SR 149 was formerly part of the Oroville-Chico Highway; the majority of the latter was merged into other routes. In the mid-1970s, the highway was reallocated onto a newer two-lane alignment. A project to widen the two-lane road to a four-lane expressway was completed in late 2008, removing the bottleneck from the Oroville-Chico highway.[3]
Route description
State Route 149 begins at Wicks Corner as a divided highway, at an interchange with SR 70 several miles north of Oroville. This is the north end of the State Route 70 freeway, which passes through a gap between the Campbell Hills and South Table Mountain on its way from Oroville. SR 149 heads northwest across gently rolling terrain before descending into the valley of the Dry Creek. As it begins to climb out of the valley, SR 149 ends at an interchange with SR 99. The latter highway continues the corridor northwest to Chico, quickly dropping back into the Butte Creek valley.[4] The route is a divided highway with four lanes.[5]

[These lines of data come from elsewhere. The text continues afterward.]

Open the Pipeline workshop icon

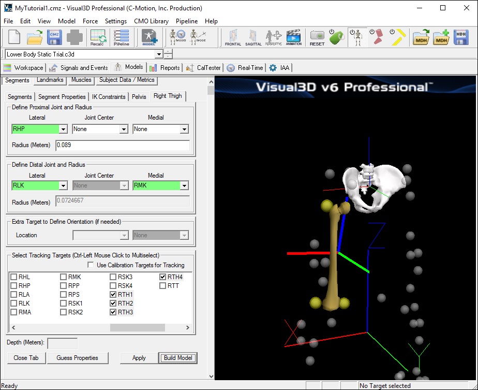[x=122, y=38]
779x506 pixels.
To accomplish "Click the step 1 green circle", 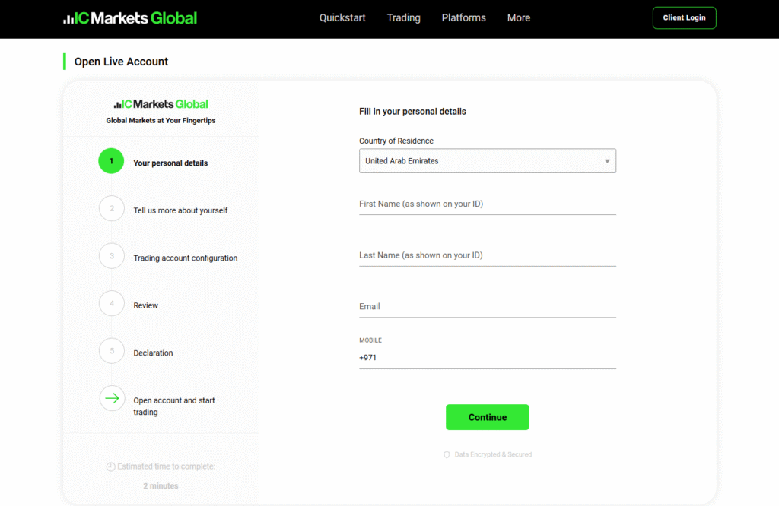I will click(x=111, y=161).
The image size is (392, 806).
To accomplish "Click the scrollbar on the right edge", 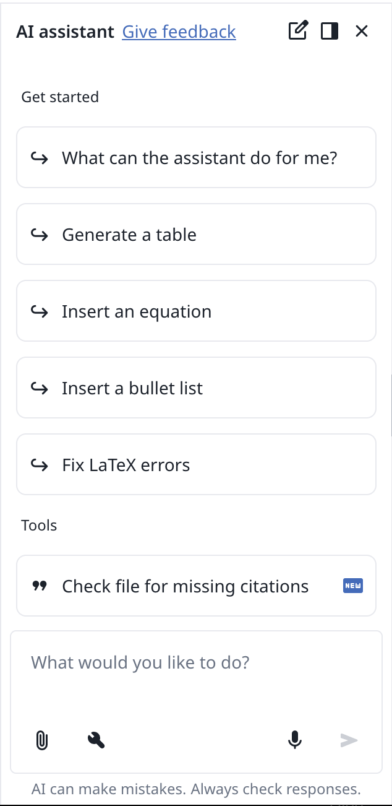I will pyautogui.click(x=390, y=402).
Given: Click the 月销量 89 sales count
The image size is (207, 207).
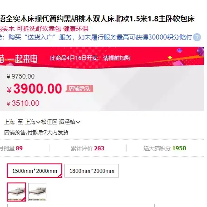Looking at the screenshot, I should [x=11, y=148].
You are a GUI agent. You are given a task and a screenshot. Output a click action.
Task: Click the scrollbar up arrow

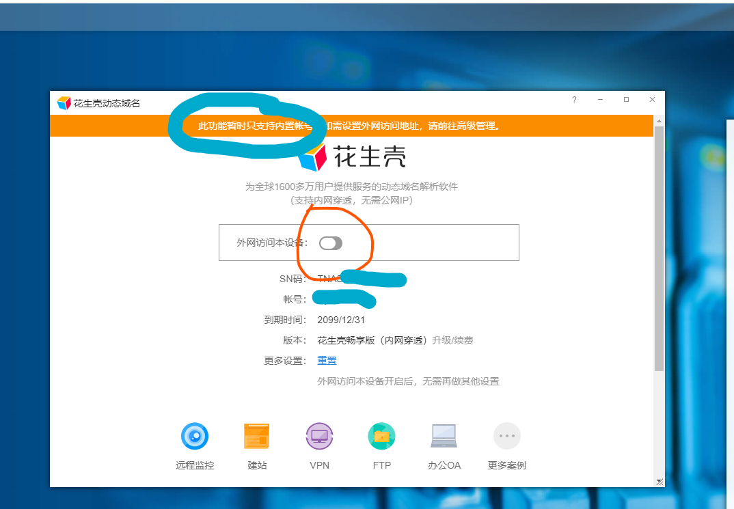click(x=657, y=120)
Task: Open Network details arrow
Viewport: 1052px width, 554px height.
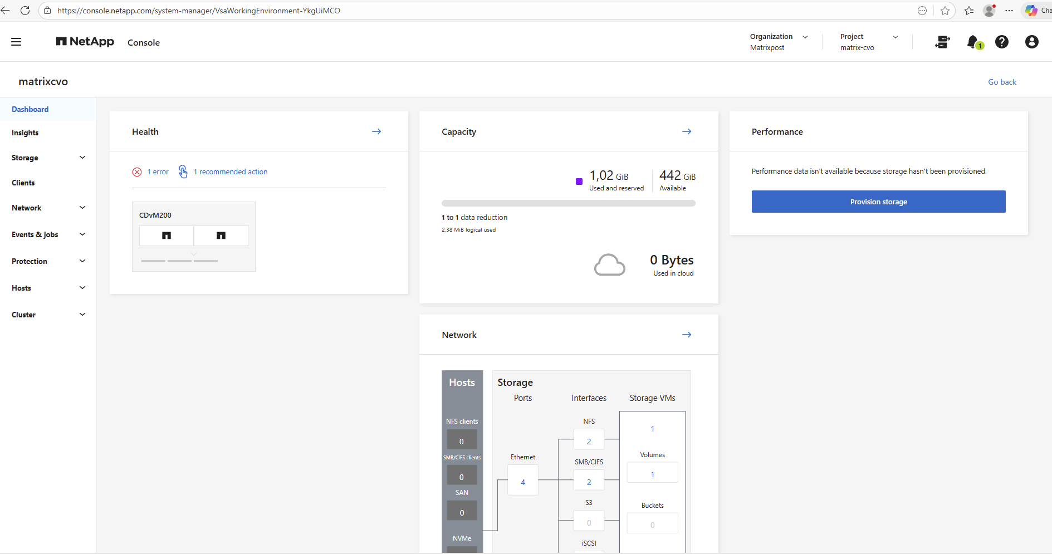Action: (x=686, y=335)
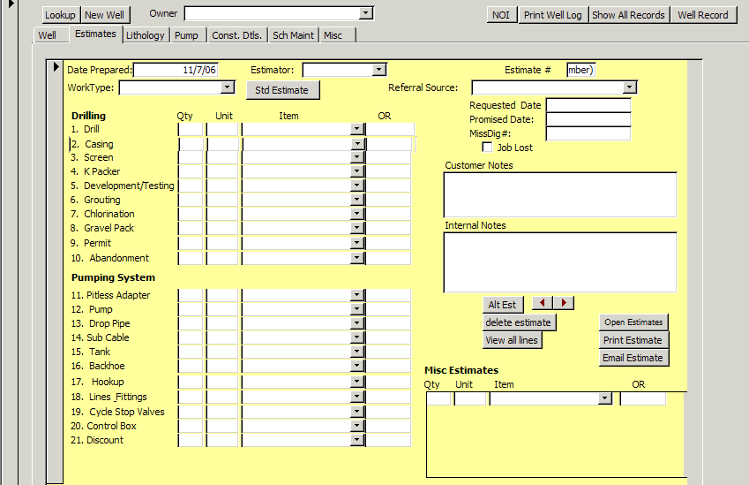Image resolution: width=749 pixels, height=485 pixels.
Task: Click the New Well button
Action: pyautogui.click(x=104, y=15)
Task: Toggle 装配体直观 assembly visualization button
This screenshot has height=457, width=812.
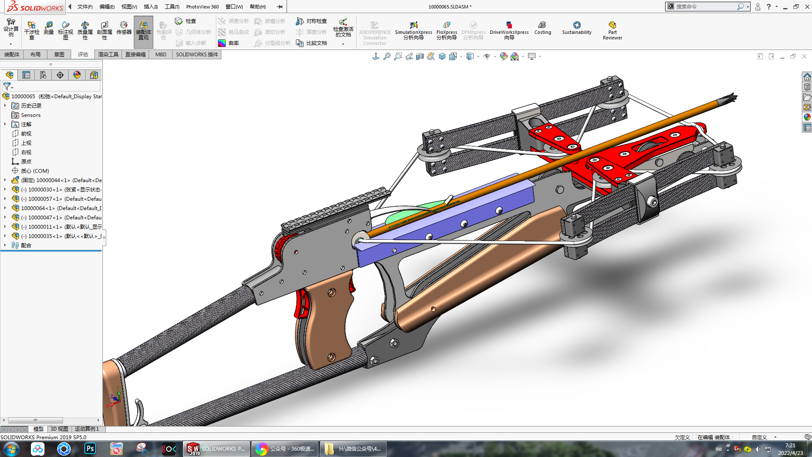Action: pos(144,30)
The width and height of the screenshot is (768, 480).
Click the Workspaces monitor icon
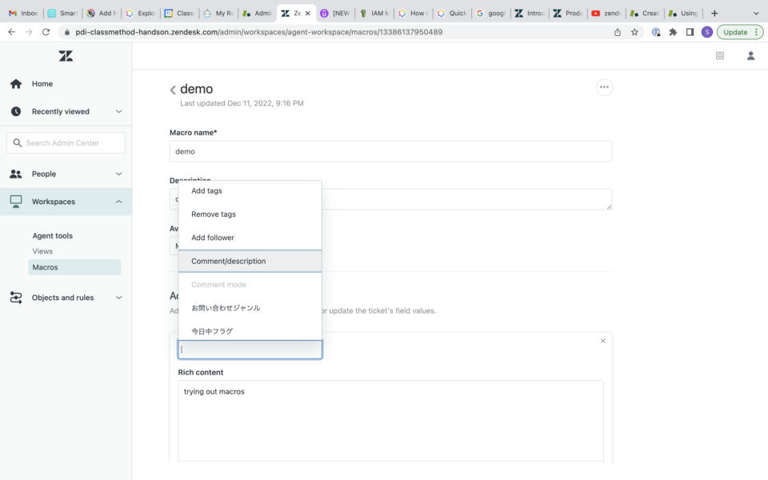point(14,202)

By the late 1910s, a "natural prairie road" linked Oroville to State Highway Route 3 southeast of Chico, following the present Table Mountain Boulevard, Openshaw Road, and Oroville-Chico Highway to Midway (Route 3). The primary route between these two cities was the all-state highway route, following Route 21 (now SR 162) west from Oroville to Route 3 near Richvale.[9][10]Butte County dedicated a newly improved Oroville-Chico Highway on July 4, 1926;[11] it became part of the state highway system in 1933 as the northern portion of the Woodland-Chico Route 87.[12][13] (The rest of Route 87 became part of Sign Route 24, which turned east at Oroville along present State Route 70, in 1934.[14])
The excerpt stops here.